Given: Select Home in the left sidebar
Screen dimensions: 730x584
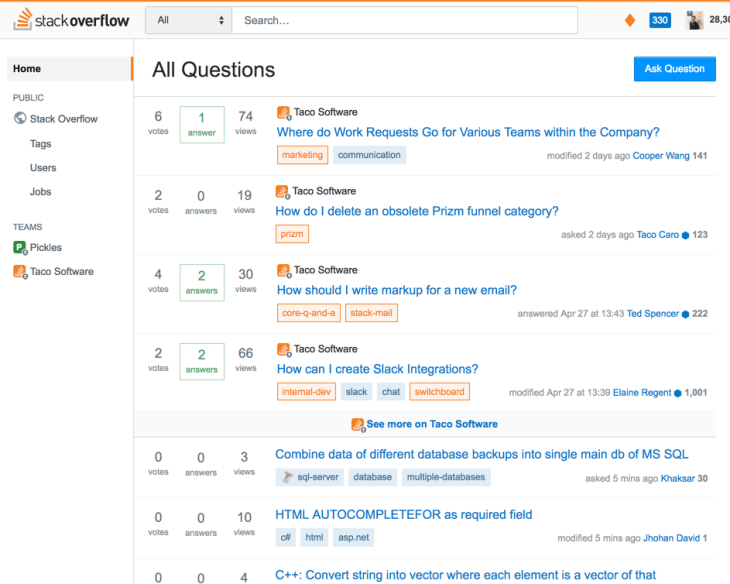Looking at the screenshot, I should click(x=70, y=68).
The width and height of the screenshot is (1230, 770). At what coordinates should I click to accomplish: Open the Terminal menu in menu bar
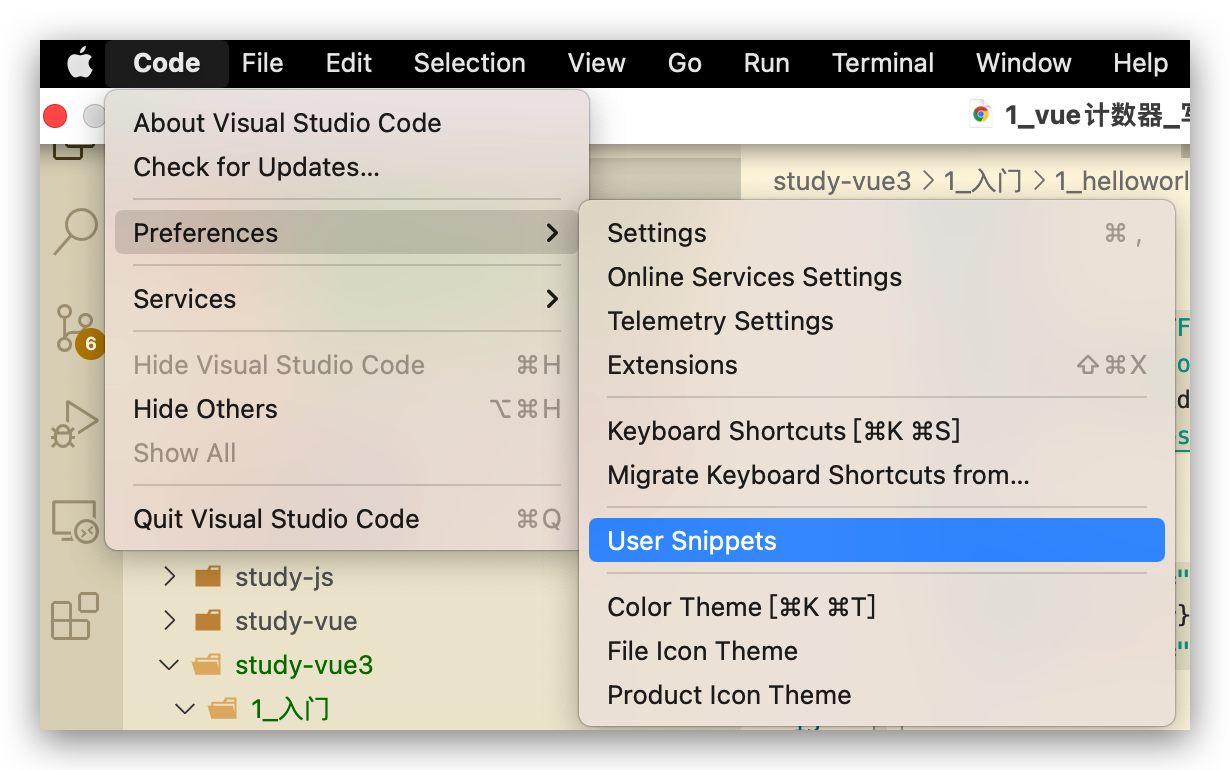click(x=883, y=64)
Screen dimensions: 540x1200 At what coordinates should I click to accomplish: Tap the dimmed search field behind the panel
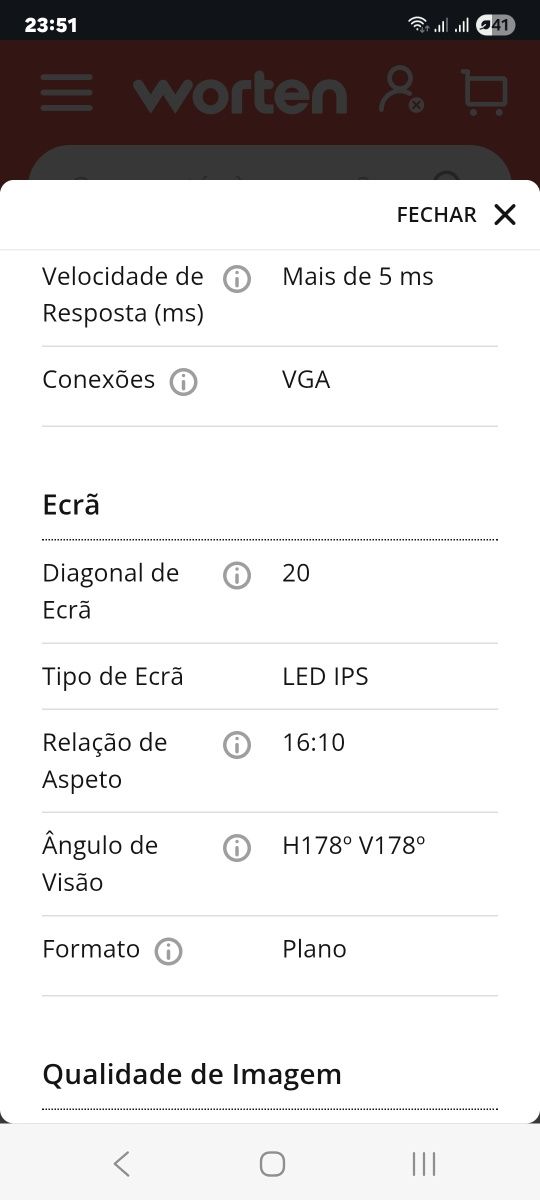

_WHAT THE TASK REQUIRES_.
Retype the data above exactly. Leave the pictures out.

_COMPLETED EXERCISE_.
Given: Select Home in the left sidebar
Screen dimensions: 730x584
Looking at the screenshot, I should click(x=70, y=68).
The width and height of the screenshot is (1230, 770). At what coordinates should I click to accomplish: Open the Terminal menu in menu bar
click(x=883, y=64)
Screen dimensions: 540x1200 At what coordinates should I click to accomplish: Tap the dimmed search field behind the panel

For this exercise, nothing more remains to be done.